== Task instructions ==
Filter the entries beneath this task, copying only the lines that hold the word "computer".

Entries provided: Begin

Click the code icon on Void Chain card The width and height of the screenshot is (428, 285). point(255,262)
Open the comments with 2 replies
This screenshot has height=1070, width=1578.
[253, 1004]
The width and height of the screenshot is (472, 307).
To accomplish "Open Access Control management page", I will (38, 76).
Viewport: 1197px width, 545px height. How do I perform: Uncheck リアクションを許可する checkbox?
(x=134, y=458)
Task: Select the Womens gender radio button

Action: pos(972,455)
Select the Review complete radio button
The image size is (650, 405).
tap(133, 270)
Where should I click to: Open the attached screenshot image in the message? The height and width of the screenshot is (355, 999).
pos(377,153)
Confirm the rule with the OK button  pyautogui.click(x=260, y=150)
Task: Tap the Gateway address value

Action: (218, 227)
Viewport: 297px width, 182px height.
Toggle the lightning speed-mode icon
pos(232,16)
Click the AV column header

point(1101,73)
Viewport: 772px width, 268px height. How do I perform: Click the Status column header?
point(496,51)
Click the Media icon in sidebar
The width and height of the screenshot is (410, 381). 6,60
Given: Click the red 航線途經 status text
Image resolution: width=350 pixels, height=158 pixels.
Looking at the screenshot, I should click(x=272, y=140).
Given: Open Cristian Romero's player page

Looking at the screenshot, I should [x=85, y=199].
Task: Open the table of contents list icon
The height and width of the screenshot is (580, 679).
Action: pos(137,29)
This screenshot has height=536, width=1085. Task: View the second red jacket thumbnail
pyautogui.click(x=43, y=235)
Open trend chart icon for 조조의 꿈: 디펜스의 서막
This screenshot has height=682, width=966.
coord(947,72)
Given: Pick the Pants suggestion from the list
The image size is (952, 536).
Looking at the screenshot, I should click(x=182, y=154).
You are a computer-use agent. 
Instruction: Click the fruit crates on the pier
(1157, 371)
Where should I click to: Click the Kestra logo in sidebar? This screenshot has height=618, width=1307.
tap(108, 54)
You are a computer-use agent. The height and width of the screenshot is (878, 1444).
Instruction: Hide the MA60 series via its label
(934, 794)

Entries provided: End

== Completed exercise ==
You are a computer-use agent. 
You are a computer-use agent. The height and width of the screenshot is (878, 1444).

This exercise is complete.